The Archbishop of Canterbury has entered the Muslim veil debate by saying people should be free to wear visible religious symbols.

Dr Rowan Williams said aiming for a society where no symbols such as veils, crosses, sidelocks or turbans would be seen was "politically dangerous".

It would treat the state as a "central licensing authority" which creates public morality, he told the Times.

In recent weeks many politicians have debated the veil's place in UK society.

Commons Leader Jack Straw began the row by disclosing that he asks Muslim women to remove the veil at constituency surgeries.

Tony Blair agreed the veil was a "mark of separation", but Muslim groups complained they were being stigmatised.

There has also been debate about a Christian British Airways worker wearing a cross.

Writing in the Times, Dr Williams said his recent return from a visit to China had had a "slightly surreal" feel.

He had arrived in the middle of "what felt like a general panic about the role of religion in society", he said.

He said that, until now, it had been taken for granted that the state is "not the source of morality and legitimacy", but a mediator between the country's different communities.

"It is not secular in the sense of giving some kind of privilege to a non-religious or anti-religious set of commitments or policies," he wrote.

But he expressed a fear that the UK could be moving towards this kind of secularism, "which would change our political culture more radically than we imagine".

'Emotional' response

His stance has been backed by other senior churchmen.

The Bishop of Southwark, the Right Rev Tom Butler, said Dr Williams had provided a "helpful perspective".

"Religious symbols add to the richness of our society and we should not be too influenced by those who push such symbols to excess," he said.

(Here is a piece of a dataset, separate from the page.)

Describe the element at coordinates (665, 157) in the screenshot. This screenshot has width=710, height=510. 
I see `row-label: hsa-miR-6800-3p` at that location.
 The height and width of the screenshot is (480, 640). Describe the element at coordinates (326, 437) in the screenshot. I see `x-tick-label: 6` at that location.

Meanwhile, Muslims have been urged not to react "emotionally" to controversial statements about the veil.

'Political agendas'

Prof Tariq Ramadan, a visiting professor at Oxford University who addressed an interfaith conference on Wednesday, said: "Many Muslims do not realise that by reacting emotionally to the politicians they are alienating citizens.

"This may be the way to a critical and intellectual approach with wisdom that is profound about the questions Muslim are facing."

He said: "People made a calculated decision in raising this subject.

"Nevertheless we need to be careful that we do not get drawn into political agendas."